HTTP caching in Hiawatha

The concept of caching in HTTP should be familiar to just about everybody who’s ever worked with web technology. So, it goes without saying it’s a great deal more efficient to load an asset from a client-side cache than requesting and re-downloading the same asset for every subsequent page view. While proper caching strategies are sometimes overlooked, they’re an important element of a well-optimized website and worth implementing correctly.

http://www.flickr.com/photos/martyn404/5515265450/

A few examples

Say, for the sake of this example, that you’re hosting a website based on the Laravel framework. You might have the following UrlToolkit (the Hiawatha equivalent of mod_rewrite or ngx_http_rewrite_module):

UrlToolkit {
    ToolkitID = laravel
    RequestURI exists Return
    Match .* Rewrite /index.php
}

This allows Laravel to do its pretty, SEO-friendly URLs, and correctly parse URIs through its internal routing module. Notice how the first rule in this toolkit is “RequestURI exists Return“. That line tells Hiawatha that rather than make your PHP interpreter to parse and subsequently serve up a static asset, like a picture or a cascading style sheet, Hiawatha should just serve it up directly.

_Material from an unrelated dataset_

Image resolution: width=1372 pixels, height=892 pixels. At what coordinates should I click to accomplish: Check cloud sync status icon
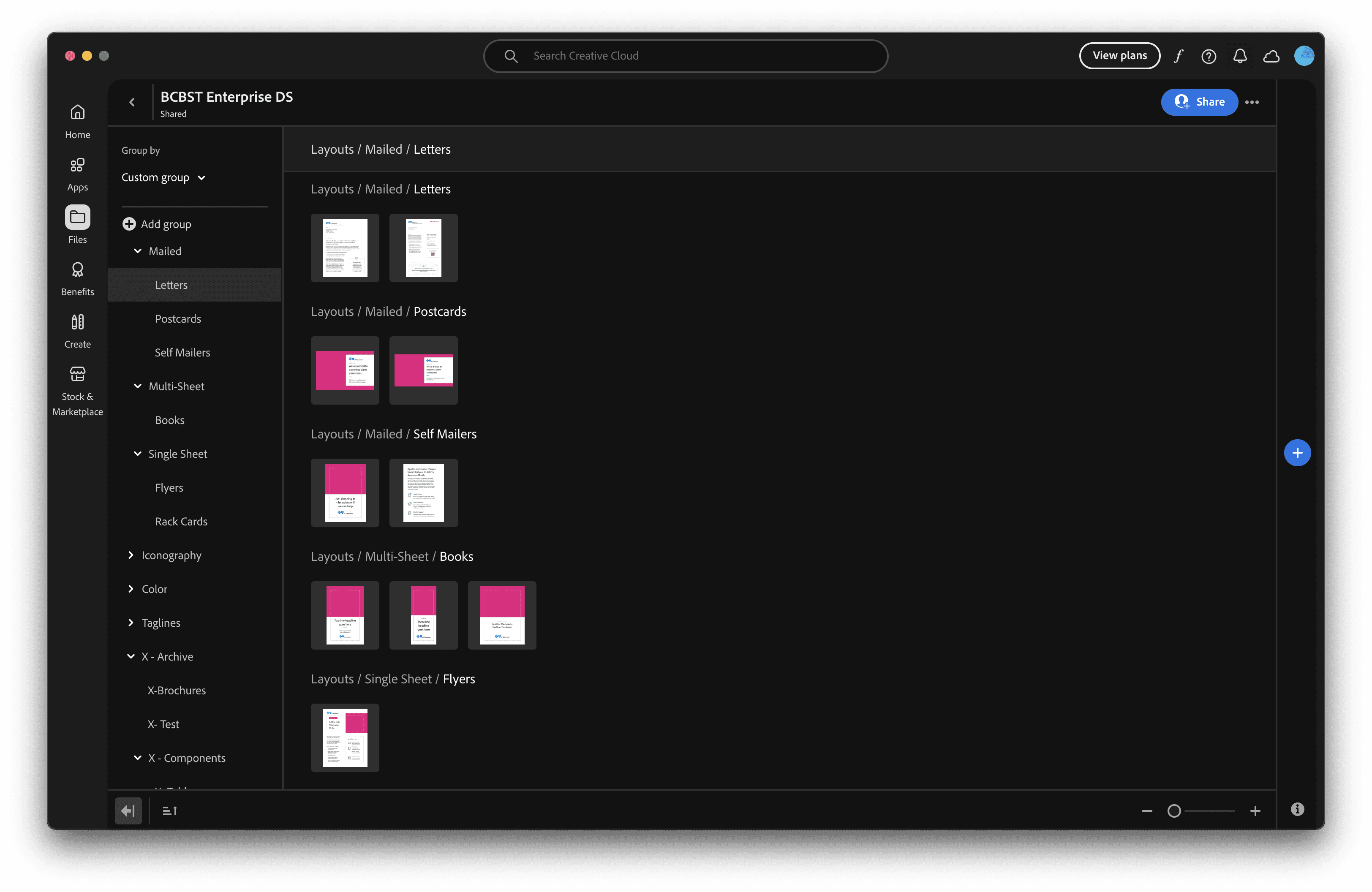[1271, 56]
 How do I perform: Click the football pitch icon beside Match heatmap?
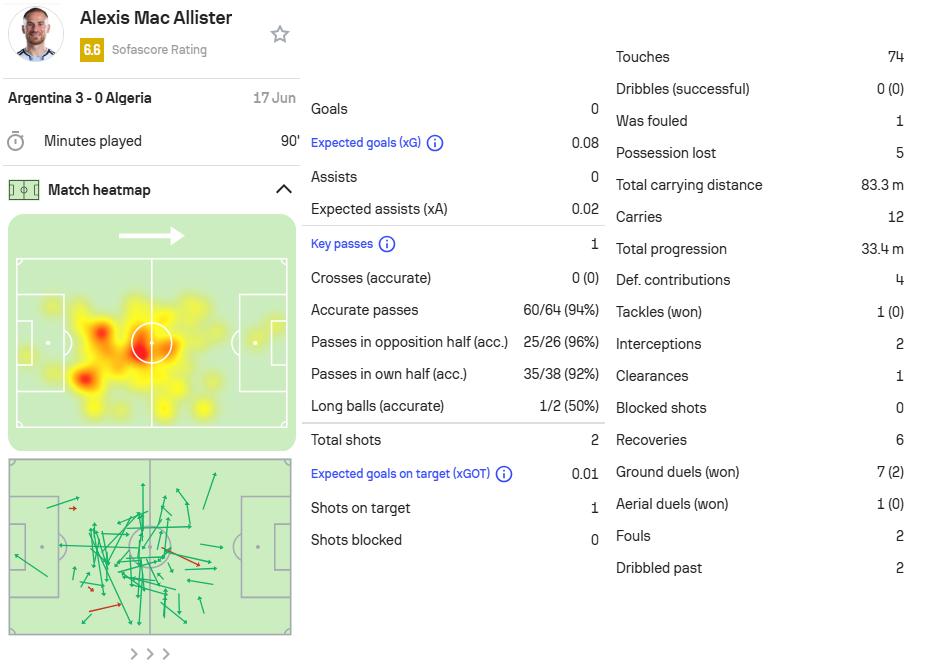[24, 190]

Serving static assets from a well-optimized webserver is much faster and requires far fewer resources than through a high-level interpreter. However, since Laravel is no longer handling static assets directly, it can no longer affect how the client side handles caching of the object. Thus, the task of setting cache expiry falls to Hiawatha as well.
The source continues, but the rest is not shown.